▶ _WHAT IS NEEDED_
Line by line, retype the material with nothing left out.
_ _ _ _ _ _ _
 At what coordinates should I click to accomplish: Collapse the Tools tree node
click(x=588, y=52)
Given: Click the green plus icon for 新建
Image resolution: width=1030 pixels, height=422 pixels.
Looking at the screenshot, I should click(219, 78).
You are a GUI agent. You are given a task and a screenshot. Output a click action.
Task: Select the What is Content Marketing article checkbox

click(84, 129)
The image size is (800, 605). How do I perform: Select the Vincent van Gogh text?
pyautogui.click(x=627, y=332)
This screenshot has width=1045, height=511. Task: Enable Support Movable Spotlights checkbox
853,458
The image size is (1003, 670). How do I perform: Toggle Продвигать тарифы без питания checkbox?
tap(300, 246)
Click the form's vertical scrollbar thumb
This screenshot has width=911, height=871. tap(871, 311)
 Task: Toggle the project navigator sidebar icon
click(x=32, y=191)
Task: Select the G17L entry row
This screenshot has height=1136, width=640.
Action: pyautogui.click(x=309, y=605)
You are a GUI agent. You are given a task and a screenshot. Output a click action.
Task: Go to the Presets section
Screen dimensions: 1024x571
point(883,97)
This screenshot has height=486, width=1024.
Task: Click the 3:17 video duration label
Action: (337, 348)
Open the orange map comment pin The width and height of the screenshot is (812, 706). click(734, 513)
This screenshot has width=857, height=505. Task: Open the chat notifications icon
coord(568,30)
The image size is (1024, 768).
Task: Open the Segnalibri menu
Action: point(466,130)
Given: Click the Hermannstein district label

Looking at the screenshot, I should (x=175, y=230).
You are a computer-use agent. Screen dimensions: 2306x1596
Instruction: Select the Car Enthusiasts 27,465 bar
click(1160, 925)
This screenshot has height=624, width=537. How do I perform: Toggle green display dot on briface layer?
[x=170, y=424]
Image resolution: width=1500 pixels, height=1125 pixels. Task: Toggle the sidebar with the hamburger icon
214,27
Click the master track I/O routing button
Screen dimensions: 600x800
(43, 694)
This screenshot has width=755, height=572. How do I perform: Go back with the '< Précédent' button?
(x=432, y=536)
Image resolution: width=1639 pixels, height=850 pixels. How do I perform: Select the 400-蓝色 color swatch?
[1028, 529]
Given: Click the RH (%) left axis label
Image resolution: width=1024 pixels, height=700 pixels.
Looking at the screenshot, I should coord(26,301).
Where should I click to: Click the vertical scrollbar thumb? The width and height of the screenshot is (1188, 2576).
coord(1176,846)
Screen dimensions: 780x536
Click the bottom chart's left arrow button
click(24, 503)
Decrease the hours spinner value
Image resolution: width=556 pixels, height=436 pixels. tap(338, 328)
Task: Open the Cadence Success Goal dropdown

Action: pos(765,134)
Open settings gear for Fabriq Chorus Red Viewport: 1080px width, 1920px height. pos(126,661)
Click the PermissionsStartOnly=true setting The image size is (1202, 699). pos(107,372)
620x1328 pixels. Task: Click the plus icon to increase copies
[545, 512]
_ _ _ _ _ _ _
▶ _SOLVED EXERCISE_
 At what coordinates should I click to accomplish: Collapse the Tools tree node
click(x=588, y=52)
Given: Click the green plus icon for 新建
Image resolution: width=1030 pixels, height=422 pixels.
Looking at the screenshot, I should click(219, 78).
You are a GUI agent. You are given a task and a screenshot. Output a click action.
Task: Select the What is Content Marketing article checkbox

click(84, 129)
The image size is (800, 605). How do I perform: Select the Vincent van Gogh text?
pyautogui.click(x=627, y=332)
This screenshot has width=1045, height=511. Task: Enable Support Movable Spotlights checkbox
853,458
The image size is (1003, 670). How do I perform: Toggle Продвигать тарифы без питания checkbox?
tap(300, 246)
Click the form's vertical scrollbar thumb
This screenshot has width=911, height=871. tap(871, 311)
 Task: Toggle the project navigator sidebar icon
click(x=32, y=191)
Task: Select the G17L entry row
This screenshot has height=1136, width=640.
Action: pyautogui.click(x=309, y=605)
You are a GUI agent. You are given a task and a screenshot. Output a click action.
Task: Go to the Presets section
Screen dimensions: 1024x571
point(883,97)
This screenshot has height=486, width=1024.
Task: Click the 3:17 video duration label
Action: (337, 348)
Open the orange map comment pin The width and height of the screenshot is (812, 706). click(734, 513)
This screenshot has width=857, height=505. Task: Open the chat notifications icon
coord(568,30)
The image size is (1024, 768).
Task: Open the Segnalibri menu
Action: point(466,130)
Given: Click the Hermannstein district label

Looking at the screenshot, I should (x=175, y=230).
You are a computer-use agent. Screen dimensions: 2306x1596
Instruction: Select the Car Enthusiasts 27,465 bar
click(1160, 925)
This screenshot has height=624, width=537. How do I perform: Toggle green display dot on briface layer?
[x=170, y=424]
Image resolution: width=1500 pixels, height=1125 pixels. Task: Toggle the sidebar with the hamburger icon
214,27
Click the master track I/O routing button
Screen dimensions: 600x800
(43, 694)
This screenshot has width=755, height=572. How do I perform: Go back with the '< Précédent' button?
(x=432, y=536)
Image resolution: width=1639 pixels, height=850 pixels. How do I perform: Select the 400-蓝色 color swatch?
[1028, 529]
Given: Click the RH (%) left axis label
Image resolution: width=1024 pixels, height=700 pixels.
Looking at the screenshot, I should coord(26,301).
Where should I click to: Click the vertical scrollbar thumb? The width and height of the screenshot is (1188, 2576).
coord(1176,846)
Screen dimensions: 780x536
Click the bottom chart's left arrow button
click(24, 503)
Decrease the hours spinner value
Image resolution: width=556 pixels, height=436 pixels. tap(338, 328)
Task: Open the Cadence Success Goal dropdown

Action: pos(765,134)
Open settings gear for Fabriq Chorus Red Viewport: 1080px width, 1920px height. pos(126,661)
Click the PermissionsStartOnly=true setting The image size is (1202, 699). pos(107,372)
620x1328 pixels. Task: Click the plus icon to increase copies
[545, 512]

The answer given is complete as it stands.